■ PROVIDED DATA
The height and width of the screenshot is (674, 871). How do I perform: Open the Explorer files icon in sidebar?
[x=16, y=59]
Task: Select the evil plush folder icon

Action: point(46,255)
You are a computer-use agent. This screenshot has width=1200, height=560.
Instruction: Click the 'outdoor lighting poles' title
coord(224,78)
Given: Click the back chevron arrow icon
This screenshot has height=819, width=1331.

■ WHAT YOU NEED TO DO
Would you write the records out again, word for word?

■ ANSWER TO THIS EXERCISE
The height and width of the screenshot is (674, 871). How do I perform: Open the Explorer files icon in sidebar?
[x=16, y=59]
Task: Select the evil plush folder icon

Action: point(46,255)
You are a computer-use agent. This screenshot has width=1200, height=560.
Instruction: Click the 'outdoor lighting poles' title
coord(224,78)
Given: Click the back chevron arrow icon
This screenshot has height=819, width=1331.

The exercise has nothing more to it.